• **Exercise directions**: Everything from the line containing "The image size is (1920, 1262)." through the end of the entries below must be set down exactly, and nothing else.

• **Data records**:

────────────────────────────────────────

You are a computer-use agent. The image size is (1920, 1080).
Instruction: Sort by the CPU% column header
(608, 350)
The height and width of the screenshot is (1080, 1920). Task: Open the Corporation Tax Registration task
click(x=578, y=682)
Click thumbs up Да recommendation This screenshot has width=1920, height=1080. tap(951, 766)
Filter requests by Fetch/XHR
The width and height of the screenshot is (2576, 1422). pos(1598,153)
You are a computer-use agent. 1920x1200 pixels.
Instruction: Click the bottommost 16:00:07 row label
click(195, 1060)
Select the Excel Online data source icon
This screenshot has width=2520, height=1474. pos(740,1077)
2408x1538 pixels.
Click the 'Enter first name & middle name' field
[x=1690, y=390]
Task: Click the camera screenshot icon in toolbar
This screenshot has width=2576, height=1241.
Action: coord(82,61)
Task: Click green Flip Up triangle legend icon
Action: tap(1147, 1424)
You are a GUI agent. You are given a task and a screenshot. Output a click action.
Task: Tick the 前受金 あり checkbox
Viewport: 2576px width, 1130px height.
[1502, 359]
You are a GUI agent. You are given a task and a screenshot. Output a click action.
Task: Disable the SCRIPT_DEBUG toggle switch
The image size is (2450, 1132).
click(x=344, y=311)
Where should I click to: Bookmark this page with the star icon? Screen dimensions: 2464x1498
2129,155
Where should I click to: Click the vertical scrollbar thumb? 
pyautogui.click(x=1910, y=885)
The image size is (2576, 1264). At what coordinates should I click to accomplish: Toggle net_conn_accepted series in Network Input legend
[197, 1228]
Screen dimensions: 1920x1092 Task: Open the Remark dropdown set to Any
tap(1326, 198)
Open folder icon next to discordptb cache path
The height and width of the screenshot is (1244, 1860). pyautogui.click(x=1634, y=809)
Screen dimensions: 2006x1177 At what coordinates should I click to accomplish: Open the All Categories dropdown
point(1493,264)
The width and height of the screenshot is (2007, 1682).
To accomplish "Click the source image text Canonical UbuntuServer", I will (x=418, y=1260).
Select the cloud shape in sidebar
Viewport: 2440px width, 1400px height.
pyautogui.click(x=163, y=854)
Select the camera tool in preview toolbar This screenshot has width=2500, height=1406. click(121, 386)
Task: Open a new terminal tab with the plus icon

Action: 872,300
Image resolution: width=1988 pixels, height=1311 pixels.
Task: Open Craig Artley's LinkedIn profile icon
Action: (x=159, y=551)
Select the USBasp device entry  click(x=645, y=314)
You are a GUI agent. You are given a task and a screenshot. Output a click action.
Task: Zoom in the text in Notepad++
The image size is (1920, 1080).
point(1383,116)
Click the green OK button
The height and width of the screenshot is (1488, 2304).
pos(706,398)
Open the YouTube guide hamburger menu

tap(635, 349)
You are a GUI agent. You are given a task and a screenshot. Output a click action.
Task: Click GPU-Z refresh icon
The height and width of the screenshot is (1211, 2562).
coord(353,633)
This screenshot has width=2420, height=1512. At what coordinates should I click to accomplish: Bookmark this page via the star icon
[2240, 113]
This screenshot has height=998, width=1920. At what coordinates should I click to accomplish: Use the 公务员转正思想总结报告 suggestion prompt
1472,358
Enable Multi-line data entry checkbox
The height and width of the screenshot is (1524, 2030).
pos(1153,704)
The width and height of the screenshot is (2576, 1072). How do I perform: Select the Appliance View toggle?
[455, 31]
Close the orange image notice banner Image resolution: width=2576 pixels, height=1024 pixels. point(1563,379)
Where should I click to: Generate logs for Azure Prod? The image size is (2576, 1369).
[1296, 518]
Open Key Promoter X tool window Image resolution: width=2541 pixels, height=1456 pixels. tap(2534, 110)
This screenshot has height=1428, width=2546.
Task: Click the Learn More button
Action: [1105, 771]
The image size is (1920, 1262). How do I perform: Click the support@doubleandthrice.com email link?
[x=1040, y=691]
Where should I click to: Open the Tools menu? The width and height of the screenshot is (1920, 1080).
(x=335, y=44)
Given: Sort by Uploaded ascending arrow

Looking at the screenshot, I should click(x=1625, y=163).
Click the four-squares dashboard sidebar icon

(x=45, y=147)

────────────────────────────────────────

• **Task solution**:
The image size is (1920, 1262). How do I perform: Click the support@doubleandthrice.com email link?
[x=1040, y=691]
Where should I click to: Open the Tools menu? The width and height of the screenshot is (1920, 1080).
(x=335, y=44)
Given: Sort by Uploaded ascending arrow

Looking at the screenshot, I should click(x=1625, y=163).
Click the four-squares dashboard sidebar icon

(x=45, y=147)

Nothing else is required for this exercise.